For the entries below, copy exactly the line that contains "Click the Save floppy disk icon" through the line that contains "The height and width of the screenshot is (644, 362).", both ends included, and exclude all pictures.

* Records for processing:

╭──

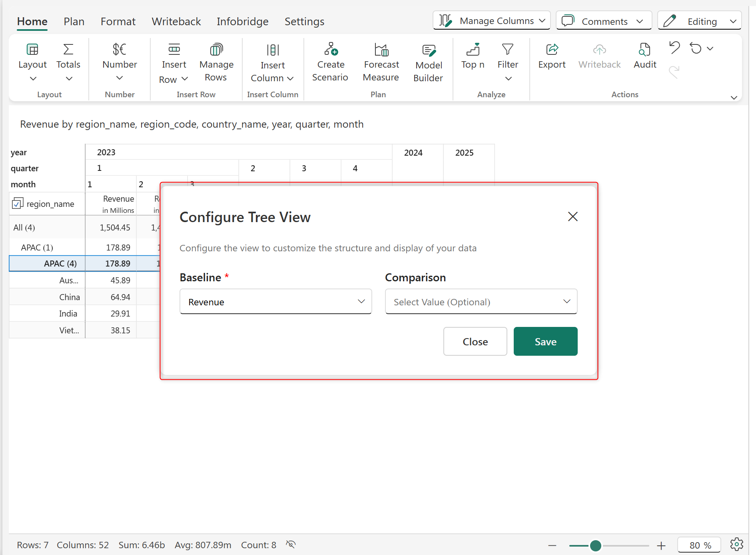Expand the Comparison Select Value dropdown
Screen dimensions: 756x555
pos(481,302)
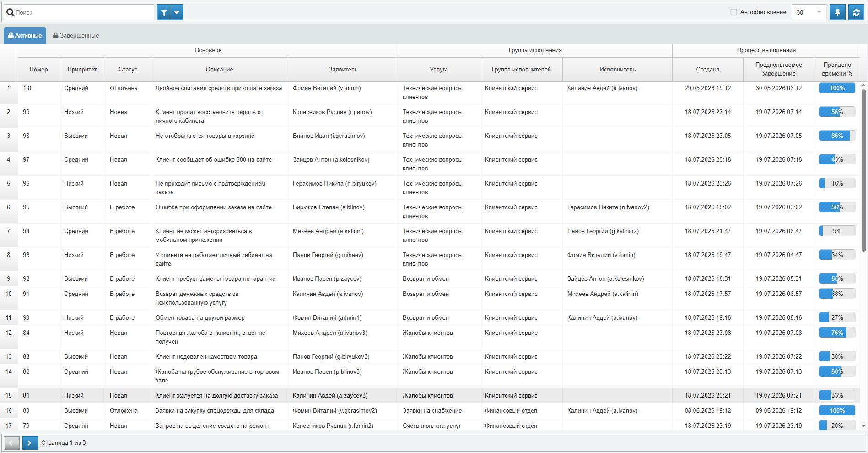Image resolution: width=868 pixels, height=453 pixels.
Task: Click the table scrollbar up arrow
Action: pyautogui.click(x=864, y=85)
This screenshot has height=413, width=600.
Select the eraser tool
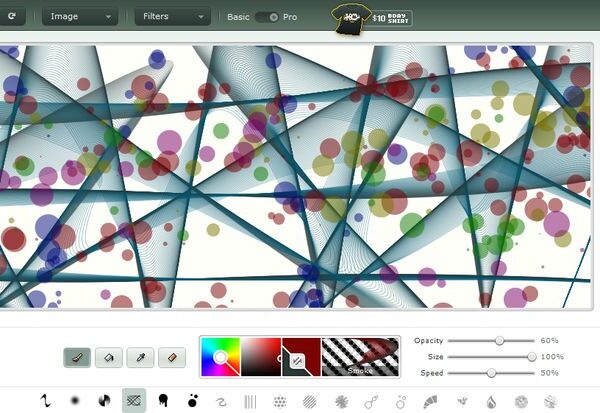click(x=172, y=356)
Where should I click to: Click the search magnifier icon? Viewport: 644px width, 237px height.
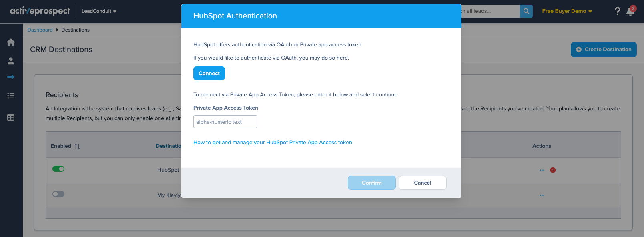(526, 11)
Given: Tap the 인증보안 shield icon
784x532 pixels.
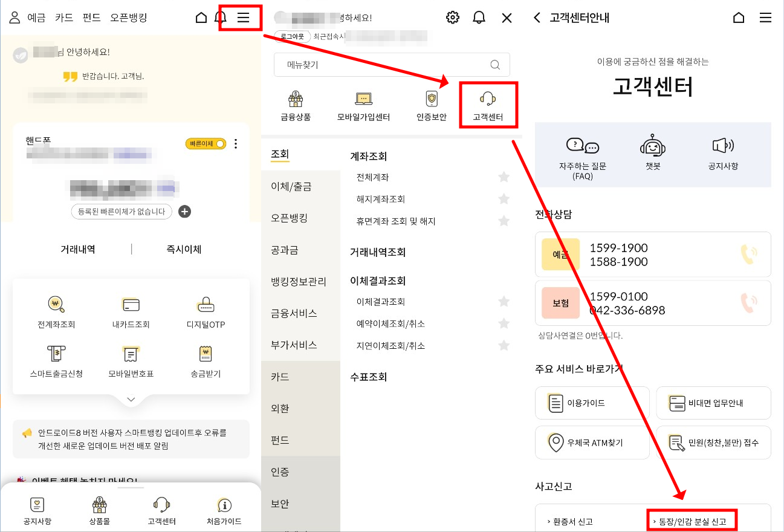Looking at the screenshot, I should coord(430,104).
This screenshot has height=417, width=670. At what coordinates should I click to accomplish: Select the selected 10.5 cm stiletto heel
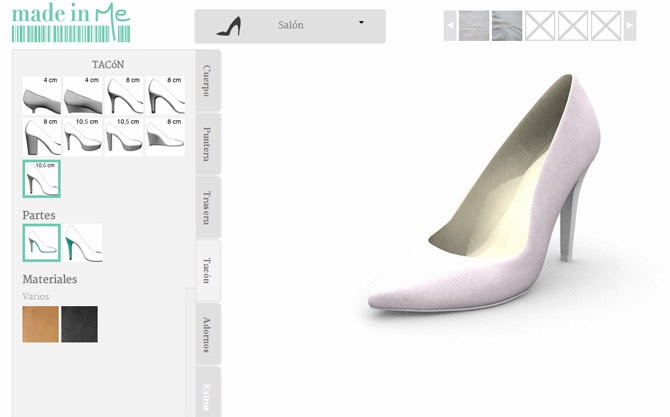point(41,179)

╰──
╭──

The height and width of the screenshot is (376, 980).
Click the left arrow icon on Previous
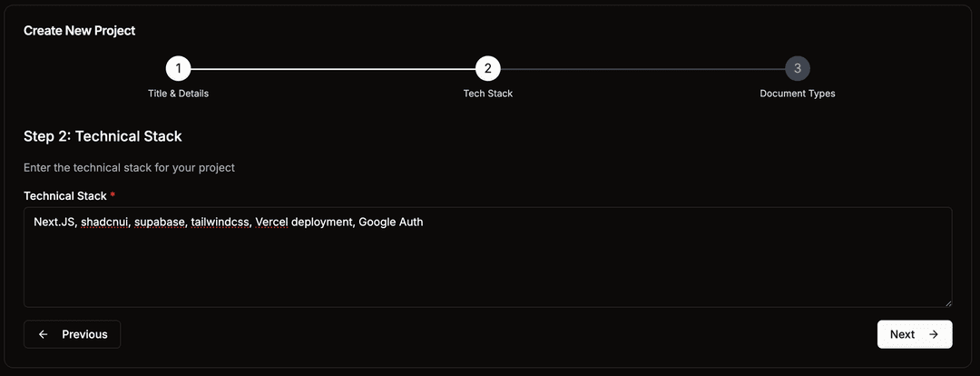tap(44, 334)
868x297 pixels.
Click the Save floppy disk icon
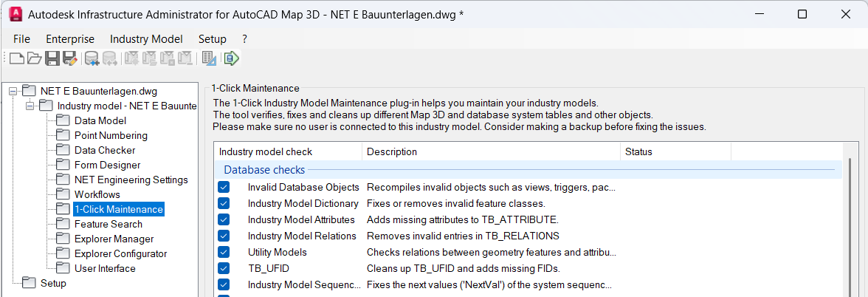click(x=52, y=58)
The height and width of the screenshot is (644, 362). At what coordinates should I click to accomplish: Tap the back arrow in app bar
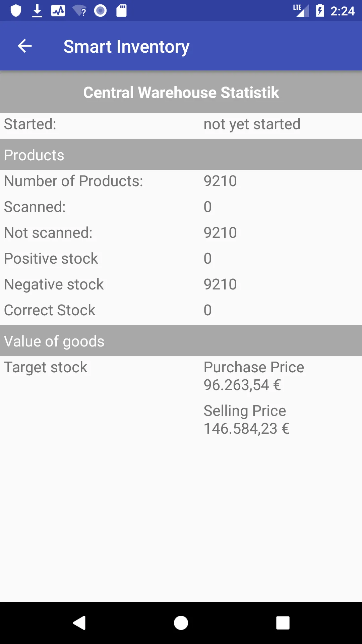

╰──
╭──

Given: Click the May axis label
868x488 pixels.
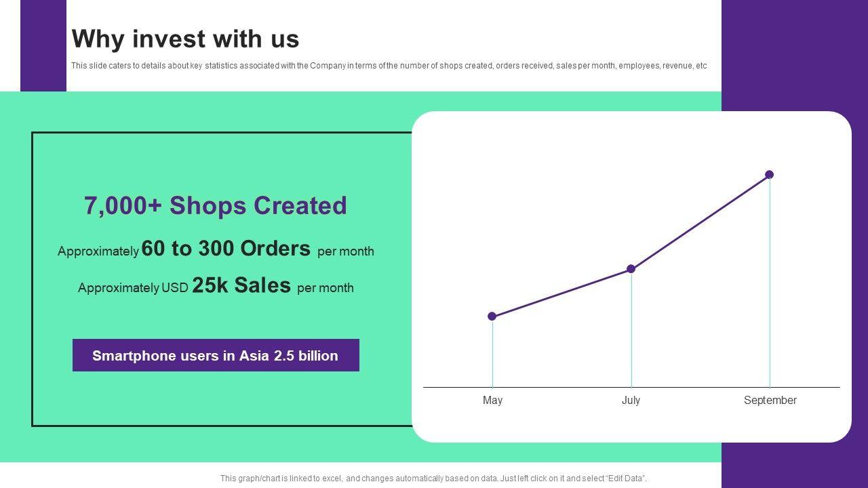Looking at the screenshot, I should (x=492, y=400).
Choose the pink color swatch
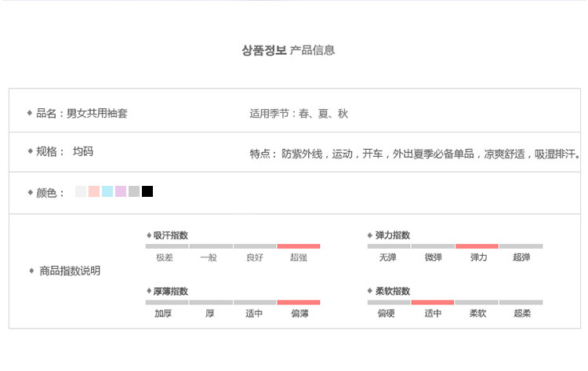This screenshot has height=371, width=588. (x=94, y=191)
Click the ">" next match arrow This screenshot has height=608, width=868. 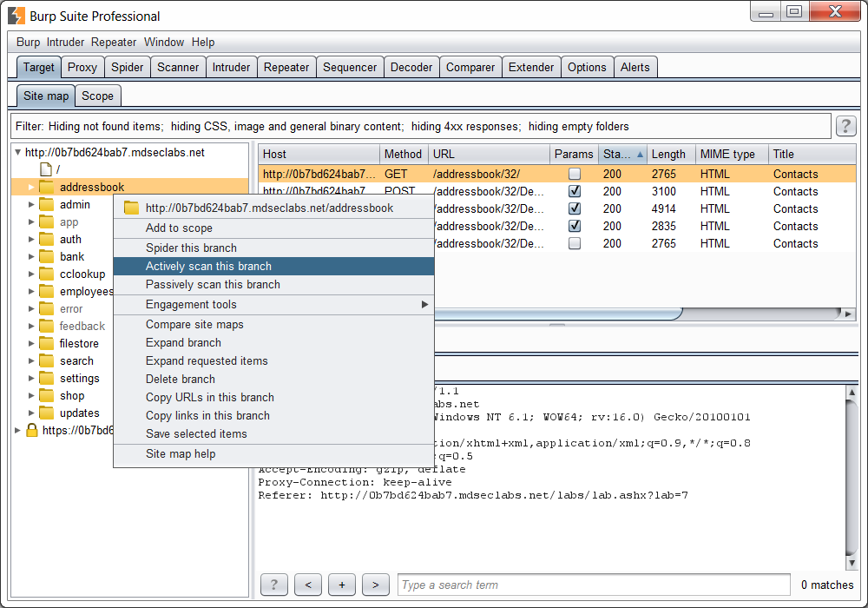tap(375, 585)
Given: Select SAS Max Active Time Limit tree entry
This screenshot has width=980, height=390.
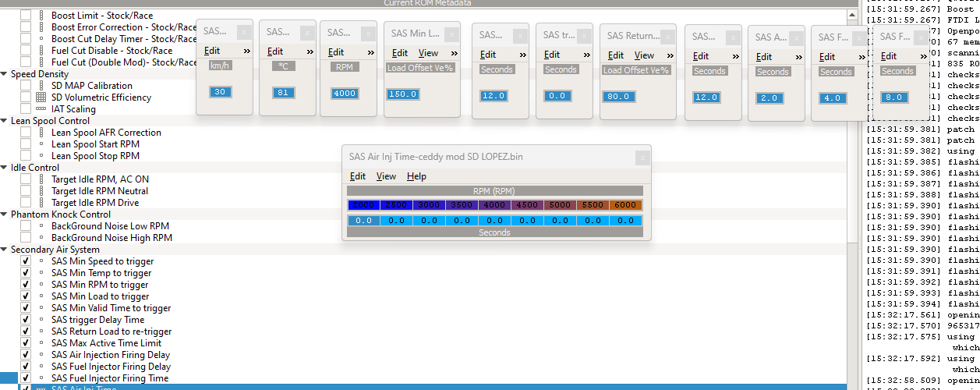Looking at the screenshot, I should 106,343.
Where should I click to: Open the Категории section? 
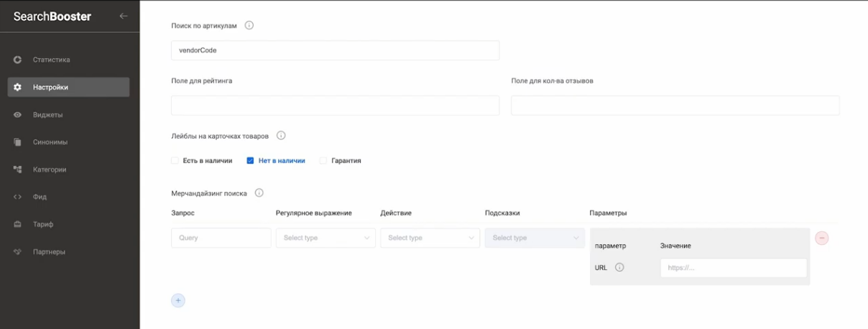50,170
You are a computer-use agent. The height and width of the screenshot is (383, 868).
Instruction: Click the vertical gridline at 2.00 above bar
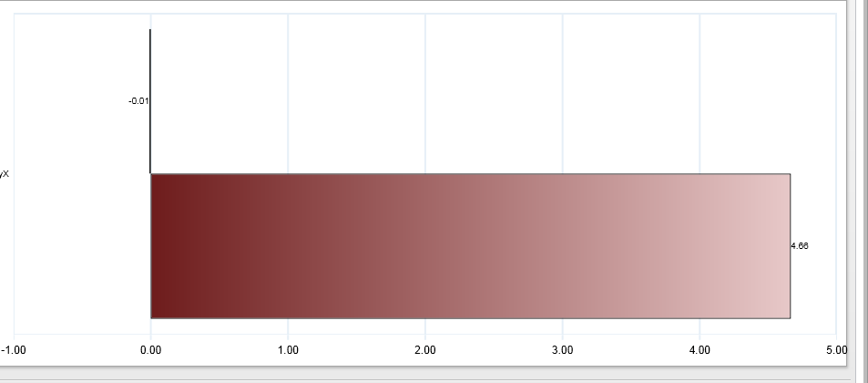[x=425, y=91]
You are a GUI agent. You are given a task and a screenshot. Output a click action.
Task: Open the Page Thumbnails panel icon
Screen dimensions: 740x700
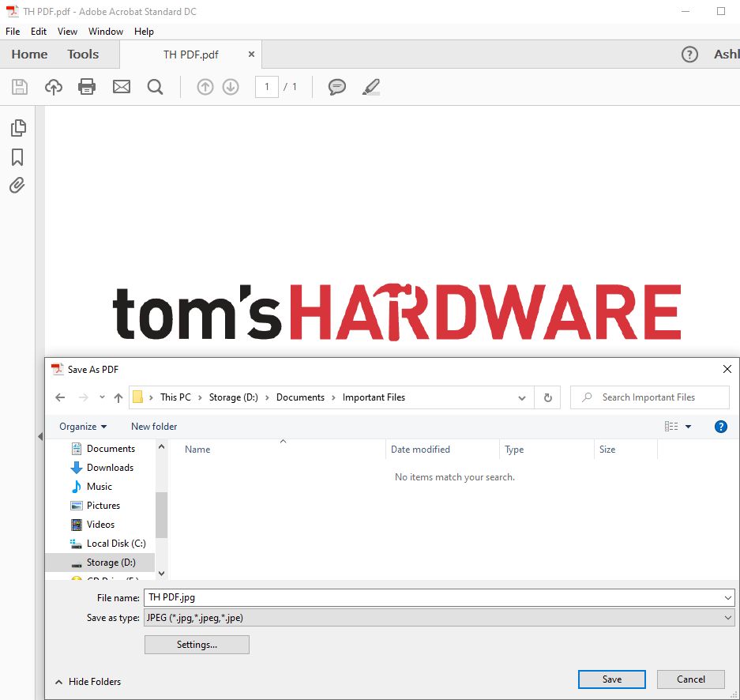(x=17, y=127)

╰──

* Answer space:
Click the Save floppy disk icon
click(x=52, y=58)
The height and width of the screenshot is (644, 362). At what coordinates should I click to accomplish: Tap the back arrow in app bar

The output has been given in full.